++++ Given data
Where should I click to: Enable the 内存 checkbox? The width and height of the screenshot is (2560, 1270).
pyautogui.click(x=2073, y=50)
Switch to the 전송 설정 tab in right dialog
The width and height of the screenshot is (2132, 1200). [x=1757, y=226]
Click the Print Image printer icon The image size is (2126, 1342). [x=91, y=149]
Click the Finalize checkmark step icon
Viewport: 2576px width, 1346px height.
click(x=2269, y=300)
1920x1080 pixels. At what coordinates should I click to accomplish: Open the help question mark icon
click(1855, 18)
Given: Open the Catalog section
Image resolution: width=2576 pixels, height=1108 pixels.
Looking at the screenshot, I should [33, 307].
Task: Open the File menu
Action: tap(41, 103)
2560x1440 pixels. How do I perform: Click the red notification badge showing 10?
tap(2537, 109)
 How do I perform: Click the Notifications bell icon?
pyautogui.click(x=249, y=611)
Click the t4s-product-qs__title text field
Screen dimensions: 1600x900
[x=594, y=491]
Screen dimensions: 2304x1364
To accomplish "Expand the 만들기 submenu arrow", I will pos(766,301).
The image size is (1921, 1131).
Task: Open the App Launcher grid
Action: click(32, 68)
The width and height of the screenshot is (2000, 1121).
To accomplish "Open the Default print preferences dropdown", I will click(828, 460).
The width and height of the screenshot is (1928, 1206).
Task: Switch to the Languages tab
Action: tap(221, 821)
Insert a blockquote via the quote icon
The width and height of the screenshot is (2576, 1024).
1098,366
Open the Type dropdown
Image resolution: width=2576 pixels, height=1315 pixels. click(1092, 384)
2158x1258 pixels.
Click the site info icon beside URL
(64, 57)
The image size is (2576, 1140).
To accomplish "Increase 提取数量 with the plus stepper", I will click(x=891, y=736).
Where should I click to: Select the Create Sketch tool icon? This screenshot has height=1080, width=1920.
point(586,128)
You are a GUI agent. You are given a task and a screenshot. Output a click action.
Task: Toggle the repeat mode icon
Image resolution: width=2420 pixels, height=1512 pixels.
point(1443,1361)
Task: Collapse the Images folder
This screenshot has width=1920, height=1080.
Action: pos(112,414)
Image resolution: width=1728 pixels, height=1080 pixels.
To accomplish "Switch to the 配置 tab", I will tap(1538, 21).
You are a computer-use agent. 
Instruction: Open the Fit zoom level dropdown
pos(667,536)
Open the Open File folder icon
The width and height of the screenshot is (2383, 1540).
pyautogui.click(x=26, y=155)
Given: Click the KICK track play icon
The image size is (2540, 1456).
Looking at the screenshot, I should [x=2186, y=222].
++++++++
• _Required action_: Given the records above, return exactly the lines starting at the line containing "Image resolution: width=2576 pixels, height=1108" and ending at the line containing "Given: Click the KICK track play icon", including both.

• _Response_:
Image resolution: width=2576 pixels, height=1108 pixels.
Looking at the screenshot, I should [33, 307].
Task: Open the File menu
Action: tap(41, 103)
2560x1440 pixels. How do I perform: Click the red notification badge showing 10?
tap(2537, 109)
 How do I perform: Click the Notifications bell icon?
pyautogui.click(x=249, y=611)
Click the t4s-product-qs__title text field
Screen dimensions: 1600x900
[x=594, y=491]
Screen dimensions: 2304x1364
To accomplish "Expand the 만들기 submenu arrow", I will pos(766,301).
The image size is (1921, 1131).
Task: Open the App Launcher grid
Action: click(32, 68)
The width and height of the screenshot is (2000, 1121).
To accomplish "Open the Default print preferences dropdown", I will click(828, 460).
The width and height of the screenshot is (1928, 1206).
Task: Switch to the Languages tab
Action: tap(221, 821)
Insert a blockquote via the quote icon
The width and height of the screenshot is (2576, 1024).
1098,366
Open the Type dropdown
Image resolution: width=2576 pixels, height=1315 pixels. click(1092, 384)
2158x1258 pixels.
Click the site info icon beside URL
(64, 57)
The image size is (2576, 1140).
To accomplish "Increase 提取数量 with the plus stepper", I will click(x=891, y=736).
Where should I click to: Select the Create Sketch tool icon? This screenshot has height=1080, width=1920.
point(586,128)
You are a GUI agent. You are given a task and a screenshot. Output a click action.
Task: Toggle the repeat mode icon
Image resolution: width=2420 pixels, height=1512 pixels.
point(1443,1361)
Task: Collapse the Images folder
This screenshot has width=1920, height=1080.
Action: pos(112,414)
Image resolution: width=1728 pixels, height=1080 pixels.
To accomplish "Switch to the 配置 tab", I will tap(1538, 21).
You are a computer-use agent. 
Instruction: Open the Fit zoom level dropdown
pos(667,536)
Open the Open File folder icon
The width and height of the screenshot is (2383, 1540).
pyautogui.click(x=26, y=155)
Given: Click the KICK track play icon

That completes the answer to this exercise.